# Exercise description
What you return should be the lines of the data containing "section", each in full.

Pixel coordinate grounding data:
=-=-=-=-=

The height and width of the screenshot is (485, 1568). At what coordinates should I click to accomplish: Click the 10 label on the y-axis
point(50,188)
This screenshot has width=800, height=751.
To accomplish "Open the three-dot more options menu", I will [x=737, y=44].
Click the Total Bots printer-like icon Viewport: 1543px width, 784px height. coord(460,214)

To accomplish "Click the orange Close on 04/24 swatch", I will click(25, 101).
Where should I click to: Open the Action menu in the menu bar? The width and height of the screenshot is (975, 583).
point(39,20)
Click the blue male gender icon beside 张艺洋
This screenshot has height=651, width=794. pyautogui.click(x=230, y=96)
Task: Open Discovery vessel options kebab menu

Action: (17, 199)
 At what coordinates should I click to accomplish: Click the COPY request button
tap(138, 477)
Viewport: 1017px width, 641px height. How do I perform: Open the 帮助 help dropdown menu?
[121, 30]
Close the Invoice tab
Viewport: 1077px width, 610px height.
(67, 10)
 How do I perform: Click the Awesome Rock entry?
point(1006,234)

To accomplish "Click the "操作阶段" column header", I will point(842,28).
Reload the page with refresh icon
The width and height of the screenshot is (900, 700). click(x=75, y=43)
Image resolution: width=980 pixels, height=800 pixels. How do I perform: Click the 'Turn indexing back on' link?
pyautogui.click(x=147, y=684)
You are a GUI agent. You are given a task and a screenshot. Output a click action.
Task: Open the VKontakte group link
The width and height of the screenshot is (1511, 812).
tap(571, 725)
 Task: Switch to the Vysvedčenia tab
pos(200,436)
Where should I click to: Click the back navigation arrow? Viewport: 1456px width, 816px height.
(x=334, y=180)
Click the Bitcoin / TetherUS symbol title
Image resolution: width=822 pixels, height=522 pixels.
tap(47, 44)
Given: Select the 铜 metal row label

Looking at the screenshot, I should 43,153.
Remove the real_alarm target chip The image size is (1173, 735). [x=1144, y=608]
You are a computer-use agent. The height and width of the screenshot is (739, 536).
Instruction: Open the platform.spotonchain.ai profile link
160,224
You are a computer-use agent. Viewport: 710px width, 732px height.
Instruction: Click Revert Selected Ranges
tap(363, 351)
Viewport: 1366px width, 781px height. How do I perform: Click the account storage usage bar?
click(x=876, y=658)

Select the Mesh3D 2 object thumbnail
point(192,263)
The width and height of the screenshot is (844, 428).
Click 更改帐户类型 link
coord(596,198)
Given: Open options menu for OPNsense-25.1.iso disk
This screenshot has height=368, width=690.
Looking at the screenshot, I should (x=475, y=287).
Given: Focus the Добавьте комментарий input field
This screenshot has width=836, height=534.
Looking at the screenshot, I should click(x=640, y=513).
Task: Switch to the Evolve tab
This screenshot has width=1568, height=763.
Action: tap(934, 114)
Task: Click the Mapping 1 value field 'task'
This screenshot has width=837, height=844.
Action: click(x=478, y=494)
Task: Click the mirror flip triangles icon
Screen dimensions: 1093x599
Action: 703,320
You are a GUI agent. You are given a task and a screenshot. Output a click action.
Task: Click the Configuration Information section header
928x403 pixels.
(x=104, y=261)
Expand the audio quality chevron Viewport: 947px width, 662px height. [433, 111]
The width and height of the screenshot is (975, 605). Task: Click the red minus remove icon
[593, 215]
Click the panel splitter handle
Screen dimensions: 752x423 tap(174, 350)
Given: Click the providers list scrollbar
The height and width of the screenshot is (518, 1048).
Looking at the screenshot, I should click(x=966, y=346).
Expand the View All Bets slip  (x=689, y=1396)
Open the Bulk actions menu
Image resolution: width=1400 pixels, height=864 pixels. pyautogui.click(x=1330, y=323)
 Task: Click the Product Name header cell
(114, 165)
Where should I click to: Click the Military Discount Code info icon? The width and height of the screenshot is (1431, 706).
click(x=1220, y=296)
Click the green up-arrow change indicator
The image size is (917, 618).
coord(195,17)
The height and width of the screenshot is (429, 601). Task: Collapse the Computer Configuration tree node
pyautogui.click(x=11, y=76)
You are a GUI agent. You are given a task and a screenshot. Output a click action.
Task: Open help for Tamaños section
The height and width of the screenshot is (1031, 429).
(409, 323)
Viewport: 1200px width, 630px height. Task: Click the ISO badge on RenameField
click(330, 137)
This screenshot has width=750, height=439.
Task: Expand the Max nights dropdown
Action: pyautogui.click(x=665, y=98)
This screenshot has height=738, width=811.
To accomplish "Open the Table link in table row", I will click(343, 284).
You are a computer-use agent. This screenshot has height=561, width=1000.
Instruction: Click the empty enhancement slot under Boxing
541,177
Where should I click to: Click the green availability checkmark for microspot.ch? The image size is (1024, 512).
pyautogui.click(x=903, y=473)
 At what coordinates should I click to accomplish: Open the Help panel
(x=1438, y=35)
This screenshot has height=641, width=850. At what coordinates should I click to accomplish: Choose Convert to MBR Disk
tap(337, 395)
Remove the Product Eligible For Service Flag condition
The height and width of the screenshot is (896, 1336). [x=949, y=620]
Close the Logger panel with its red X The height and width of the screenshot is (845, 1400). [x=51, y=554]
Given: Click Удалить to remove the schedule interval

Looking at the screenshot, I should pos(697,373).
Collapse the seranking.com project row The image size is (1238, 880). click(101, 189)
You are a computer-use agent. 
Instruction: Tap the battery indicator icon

=-=-=-=-=

# Result
Task: Click the Configuration Information section header
Task: Open help for Tamaños section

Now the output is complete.